Vous présentez une liseuse intégrée à votre site : sur quelle technologie repose-t-elle ?

La liseuse de notre site repose sur la technologie epub. Elle est également disponible sous forme d'applis sur Android et Apple (en attente de validation à ce jour) qui permettront aux lecteurs d'emporter leurs épisodes avec eux et de se connecter à l'univers Addictive Pages (nous travaillons actuellement sur des bonus à proposer autour de la série).

 

La liseuse a été particulièrement développée pour afficher nos textes dans toutes leurs fonctionnalités, notamment avec les bulles de SMS, format qui est difficilement supporté par les liseuses les plus anciennes. C'est aussi un axe de développement que nous souhaitons explorer : donner au texte de petits agréments pour le rendre plus moderne et ludique, sans passer dans l'epub expérimental.

 

 

Quels sont les débouchés audiovisuels que vous envisagez ? Votre développement éditorial laisse envisager, au moins, que les oeuvres pourraient avoir un avenir télévisuel…

Pour le moment, nous sommes dans une phase de lancement et envisageons de « pivoter » en fonction des premiers résultats, sans savoir encore où nos expériences nous mèneront. 

 

Les possibilités de développement sont nombreuses : nous souhaitons explorer dans un premier temps des versions audio de nos ebooks (pour les personnes bloquées dans les embouteillages, ou les malvoyants, par exemple).
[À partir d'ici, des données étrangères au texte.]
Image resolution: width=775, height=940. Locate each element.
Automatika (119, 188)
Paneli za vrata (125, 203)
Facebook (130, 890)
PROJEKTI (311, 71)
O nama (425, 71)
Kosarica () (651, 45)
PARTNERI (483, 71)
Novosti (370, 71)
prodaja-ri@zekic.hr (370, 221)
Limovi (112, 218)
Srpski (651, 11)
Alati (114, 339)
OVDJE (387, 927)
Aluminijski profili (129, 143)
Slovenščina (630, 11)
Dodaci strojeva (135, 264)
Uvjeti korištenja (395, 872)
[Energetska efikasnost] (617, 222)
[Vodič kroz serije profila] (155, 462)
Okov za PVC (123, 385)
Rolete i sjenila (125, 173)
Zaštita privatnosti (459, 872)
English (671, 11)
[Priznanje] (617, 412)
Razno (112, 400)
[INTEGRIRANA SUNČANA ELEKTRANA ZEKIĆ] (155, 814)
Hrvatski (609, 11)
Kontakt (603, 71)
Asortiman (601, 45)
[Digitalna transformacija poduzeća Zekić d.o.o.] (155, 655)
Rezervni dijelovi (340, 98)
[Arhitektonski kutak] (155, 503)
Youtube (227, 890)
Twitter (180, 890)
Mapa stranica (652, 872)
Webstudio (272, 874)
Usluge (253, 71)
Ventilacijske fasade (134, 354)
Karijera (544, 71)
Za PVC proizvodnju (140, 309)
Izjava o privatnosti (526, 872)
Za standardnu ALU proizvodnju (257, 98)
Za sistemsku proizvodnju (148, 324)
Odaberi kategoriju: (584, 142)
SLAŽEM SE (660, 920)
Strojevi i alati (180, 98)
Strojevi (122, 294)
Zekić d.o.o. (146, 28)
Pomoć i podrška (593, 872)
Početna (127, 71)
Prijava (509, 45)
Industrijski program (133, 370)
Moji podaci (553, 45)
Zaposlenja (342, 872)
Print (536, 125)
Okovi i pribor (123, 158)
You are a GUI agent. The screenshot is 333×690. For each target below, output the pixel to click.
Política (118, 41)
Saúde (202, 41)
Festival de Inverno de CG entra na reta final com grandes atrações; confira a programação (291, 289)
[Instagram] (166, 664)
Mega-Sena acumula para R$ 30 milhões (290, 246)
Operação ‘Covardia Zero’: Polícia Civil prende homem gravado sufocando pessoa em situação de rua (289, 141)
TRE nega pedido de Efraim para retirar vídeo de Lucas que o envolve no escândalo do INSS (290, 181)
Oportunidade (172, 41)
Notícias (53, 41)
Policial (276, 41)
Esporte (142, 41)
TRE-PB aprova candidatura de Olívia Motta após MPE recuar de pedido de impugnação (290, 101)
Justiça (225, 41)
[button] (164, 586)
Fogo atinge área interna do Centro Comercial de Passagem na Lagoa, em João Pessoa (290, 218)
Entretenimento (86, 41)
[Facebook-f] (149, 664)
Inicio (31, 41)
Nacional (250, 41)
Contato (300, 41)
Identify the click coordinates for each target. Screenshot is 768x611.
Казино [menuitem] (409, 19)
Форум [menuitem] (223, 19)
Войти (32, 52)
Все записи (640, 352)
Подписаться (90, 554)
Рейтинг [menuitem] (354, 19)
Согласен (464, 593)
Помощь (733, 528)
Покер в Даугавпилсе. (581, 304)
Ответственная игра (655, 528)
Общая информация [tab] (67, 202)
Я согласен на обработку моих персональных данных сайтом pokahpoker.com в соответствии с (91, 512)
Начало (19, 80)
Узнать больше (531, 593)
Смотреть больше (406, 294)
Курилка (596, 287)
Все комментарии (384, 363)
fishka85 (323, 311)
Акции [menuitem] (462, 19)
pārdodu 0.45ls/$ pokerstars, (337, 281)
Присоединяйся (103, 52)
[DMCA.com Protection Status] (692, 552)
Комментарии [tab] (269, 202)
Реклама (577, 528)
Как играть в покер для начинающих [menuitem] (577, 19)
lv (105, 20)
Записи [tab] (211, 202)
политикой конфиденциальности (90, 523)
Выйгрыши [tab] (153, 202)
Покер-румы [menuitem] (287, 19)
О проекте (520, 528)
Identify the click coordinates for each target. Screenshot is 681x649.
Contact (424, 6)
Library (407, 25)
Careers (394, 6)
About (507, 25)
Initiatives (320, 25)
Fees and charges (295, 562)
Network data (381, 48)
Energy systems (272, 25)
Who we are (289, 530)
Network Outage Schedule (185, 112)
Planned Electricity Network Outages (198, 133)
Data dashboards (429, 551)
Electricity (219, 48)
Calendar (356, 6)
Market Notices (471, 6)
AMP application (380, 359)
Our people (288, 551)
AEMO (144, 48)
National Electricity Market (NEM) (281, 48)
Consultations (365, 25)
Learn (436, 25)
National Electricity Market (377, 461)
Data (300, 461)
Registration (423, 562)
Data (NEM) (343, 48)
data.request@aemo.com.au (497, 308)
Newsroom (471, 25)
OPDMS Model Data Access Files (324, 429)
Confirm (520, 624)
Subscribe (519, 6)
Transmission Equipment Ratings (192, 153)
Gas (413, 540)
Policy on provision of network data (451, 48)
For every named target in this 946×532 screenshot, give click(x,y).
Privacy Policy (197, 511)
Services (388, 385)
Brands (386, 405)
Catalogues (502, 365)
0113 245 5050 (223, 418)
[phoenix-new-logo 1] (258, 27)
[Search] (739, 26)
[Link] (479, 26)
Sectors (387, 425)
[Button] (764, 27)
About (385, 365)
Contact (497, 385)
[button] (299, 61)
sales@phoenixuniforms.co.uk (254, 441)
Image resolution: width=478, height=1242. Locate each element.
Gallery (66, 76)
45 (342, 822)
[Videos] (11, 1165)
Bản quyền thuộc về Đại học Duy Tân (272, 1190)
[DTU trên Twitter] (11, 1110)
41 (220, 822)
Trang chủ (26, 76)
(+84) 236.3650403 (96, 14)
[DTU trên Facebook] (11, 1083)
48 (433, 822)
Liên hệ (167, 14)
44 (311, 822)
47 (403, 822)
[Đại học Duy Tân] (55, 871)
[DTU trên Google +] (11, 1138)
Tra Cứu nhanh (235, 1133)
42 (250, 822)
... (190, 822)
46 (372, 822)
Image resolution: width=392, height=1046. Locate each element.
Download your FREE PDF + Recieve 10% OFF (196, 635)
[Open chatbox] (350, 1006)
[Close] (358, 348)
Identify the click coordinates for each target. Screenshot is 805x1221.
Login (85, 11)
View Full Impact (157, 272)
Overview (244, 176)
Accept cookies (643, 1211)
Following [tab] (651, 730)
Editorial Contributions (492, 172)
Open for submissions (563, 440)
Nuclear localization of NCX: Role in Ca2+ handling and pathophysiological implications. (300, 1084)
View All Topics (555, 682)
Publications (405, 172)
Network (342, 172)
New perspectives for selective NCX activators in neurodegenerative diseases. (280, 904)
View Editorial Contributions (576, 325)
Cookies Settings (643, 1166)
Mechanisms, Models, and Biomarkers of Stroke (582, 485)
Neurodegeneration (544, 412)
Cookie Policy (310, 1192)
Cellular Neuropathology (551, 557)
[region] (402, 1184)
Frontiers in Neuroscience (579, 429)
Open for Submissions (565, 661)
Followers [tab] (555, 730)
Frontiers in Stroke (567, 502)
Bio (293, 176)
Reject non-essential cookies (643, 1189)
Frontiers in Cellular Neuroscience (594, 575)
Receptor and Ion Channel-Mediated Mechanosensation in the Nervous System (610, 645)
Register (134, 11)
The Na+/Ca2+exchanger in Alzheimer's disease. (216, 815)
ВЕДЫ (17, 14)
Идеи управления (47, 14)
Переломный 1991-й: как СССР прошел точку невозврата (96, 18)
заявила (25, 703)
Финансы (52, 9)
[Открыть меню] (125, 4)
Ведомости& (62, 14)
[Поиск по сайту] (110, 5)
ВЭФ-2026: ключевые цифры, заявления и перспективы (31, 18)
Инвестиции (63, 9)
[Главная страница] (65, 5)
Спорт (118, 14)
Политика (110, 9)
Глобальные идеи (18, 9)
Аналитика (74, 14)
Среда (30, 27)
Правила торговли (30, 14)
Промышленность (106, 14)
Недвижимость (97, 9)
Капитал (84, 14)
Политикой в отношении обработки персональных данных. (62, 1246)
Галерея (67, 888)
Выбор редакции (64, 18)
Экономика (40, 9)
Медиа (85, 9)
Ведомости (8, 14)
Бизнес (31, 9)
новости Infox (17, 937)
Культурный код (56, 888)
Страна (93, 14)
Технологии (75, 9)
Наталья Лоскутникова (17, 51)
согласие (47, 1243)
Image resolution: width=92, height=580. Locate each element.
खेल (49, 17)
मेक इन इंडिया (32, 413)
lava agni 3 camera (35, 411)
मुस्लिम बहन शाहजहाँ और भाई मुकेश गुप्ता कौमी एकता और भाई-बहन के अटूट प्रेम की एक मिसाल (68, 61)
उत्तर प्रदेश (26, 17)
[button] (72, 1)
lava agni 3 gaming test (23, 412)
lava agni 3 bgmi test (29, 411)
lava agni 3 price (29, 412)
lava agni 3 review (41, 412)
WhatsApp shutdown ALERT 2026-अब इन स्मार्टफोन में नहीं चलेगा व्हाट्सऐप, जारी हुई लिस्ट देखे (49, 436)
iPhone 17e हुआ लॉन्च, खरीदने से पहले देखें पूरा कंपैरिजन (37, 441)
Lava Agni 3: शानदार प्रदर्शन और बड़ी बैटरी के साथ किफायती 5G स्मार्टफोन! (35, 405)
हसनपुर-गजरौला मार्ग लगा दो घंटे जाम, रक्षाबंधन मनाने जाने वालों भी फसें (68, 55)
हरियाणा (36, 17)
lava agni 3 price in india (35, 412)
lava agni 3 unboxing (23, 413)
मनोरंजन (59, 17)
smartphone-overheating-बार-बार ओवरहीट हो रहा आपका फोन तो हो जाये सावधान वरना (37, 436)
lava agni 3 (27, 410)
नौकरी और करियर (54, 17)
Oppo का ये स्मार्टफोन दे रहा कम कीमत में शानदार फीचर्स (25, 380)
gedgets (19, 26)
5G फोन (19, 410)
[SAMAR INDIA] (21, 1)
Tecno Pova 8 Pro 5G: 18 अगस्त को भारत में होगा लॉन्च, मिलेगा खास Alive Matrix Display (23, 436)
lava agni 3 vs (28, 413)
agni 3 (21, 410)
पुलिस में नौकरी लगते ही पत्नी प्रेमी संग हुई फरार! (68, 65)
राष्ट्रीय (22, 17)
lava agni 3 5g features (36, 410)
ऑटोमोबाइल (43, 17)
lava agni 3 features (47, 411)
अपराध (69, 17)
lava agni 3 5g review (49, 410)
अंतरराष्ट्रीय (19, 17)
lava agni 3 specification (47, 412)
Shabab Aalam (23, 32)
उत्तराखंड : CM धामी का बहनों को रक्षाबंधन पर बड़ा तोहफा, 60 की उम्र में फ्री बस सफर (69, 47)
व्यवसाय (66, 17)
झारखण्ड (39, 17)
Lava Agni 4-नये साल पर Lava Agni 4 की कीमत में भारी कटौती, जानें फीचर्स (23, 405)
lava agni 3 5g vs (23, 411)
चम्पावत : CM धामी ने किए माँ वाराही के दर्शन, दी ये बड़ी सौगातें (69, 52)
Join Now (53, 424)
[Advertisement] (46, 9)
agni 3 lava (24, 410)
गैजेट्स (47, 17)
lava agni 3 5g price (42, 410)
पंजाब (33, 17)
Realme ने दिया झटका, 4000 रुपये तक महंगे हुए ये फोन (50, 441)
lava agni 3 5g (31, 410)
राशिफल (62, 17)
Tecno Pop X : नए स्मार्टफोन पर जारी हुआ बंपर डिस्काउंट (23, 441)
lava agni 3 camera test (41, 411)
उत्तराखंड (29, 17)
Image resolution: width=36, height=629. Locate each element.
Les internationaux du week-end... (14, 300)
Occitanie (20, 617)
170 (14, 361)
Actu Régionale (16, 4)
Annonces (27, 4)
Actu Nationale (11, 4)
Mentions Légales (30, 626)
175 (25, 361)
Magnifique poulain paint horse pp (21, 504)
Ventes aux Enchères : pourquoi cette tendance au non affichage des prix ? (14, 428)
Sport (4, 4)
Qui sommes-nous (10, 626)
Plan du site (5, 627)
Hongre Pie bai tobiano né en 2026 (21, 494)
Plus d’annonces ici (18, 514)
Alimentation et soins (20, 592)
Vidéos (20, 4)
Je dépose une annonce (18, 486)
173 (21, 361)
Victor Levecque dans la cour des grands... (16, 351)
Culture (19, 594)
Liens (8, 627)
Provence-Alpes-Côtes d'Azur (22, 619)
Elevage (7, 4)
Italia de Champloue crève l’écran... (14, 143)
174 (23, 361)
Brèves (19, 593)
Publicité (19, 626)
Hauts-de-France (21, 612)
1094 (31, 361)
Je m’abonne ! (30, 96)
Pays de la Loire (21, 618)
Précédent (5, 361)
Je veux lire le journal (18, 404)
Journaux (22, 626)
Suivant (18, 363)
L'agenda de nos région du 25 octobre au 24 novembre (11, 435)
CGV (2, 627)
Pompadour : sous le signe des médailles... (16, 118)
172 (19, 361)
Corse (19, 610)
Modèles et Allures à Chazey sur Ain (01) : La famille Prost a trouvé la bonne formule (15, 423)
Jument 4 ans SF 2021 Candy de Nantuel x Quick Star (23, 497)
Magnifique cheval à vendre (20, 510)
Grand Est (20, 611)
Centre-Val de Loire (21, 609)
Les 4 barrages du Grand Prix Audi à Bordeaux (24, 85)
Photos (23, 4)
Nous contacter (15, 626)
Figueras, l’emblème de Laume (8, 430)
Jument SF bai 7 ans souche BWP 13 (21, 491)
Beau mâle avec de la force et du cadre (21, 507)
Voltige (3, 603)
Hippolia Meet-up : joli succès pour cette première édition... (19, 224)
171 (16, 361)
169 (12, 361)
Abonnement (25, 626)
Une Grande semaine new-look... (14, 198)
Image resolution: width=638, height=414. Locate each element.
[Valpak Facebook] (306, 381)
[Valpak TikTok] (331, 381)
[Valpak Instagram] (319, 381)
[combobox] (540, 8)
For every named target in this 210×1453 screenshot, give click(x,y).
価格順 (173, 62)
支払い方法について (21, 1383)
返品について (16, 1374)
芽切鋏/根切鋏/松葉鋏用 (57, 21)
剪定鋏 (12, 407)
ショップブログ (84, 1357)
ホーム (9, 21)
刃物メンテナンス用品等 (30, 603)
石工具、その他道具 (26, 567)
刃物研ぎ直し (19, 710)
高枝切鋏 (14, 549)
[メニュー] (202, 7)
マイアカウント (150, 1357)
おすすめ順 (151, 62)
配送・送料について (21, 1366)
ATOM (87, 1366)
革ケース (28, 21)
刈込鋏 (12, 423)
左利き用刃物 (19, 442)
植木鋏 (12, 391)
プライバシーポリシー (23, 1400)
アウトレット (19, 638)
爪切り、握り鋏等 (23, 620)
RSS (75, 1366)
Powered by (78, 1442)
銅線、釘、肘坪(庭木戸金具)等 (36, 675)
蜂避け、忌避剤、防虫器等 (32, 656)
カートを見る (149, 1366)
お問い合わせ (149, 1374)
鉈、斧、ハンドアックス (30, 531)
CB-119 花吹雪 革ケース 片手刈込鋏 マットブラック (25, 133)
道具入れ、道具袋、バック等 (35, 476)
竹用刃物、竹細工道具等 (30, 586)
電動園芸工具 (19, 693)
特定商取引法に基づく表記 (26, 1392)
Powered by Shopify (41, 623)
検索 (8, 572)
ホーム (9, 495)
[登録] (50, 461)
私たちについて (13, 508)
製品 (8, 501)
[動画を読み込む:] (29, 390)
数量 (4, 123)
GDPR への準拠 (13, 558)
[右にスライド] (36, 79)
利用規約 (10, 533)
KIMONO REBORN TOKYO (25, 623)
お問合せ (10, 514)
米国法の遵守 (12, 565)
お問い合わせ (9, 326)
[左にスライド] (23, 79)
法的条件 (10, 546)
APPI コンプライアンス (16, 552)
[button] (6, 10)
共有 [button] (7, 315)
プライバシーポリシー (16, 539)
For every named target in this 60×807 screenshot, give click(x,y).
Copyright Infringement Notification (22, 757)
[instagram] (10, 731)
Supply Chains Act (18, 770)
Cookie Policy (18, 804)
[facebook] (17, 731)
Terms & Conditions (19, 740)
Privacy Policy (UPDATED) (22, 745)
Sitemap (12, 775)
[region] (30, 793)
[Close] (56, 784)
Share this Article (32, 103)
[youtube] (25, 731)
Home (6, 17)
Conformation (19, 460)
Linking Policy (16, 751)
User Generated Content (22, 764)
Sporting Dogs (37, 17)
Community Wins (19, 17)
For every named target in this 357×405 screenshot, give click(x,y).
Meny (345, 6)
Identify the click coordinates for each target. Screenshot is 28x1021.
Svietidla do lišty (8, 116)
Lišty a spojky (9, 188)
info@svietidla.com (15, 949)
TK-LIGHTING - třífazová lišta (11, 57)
La diffusion papier est une option. L'exploration d'autres publics (adolescents ?) ou d'autres genres (romance ?) peuvent aussi présenter des opportunités. Ainsi que l'international (et pourquoi pas inventer une approche de « remake » pour continuer notre approche parallèle à l'audiovisuel ?). Et bien évidemment, l'audiovisuel, ou la création de webséries qui seraient un intermédiaire entre l'audiovisuel et notre positionnement numérique. Aujourd'hui, le champ des possibles est vaste, mais c'est seulement en avançant que nous découvrirons ce qui fait le plus de sens.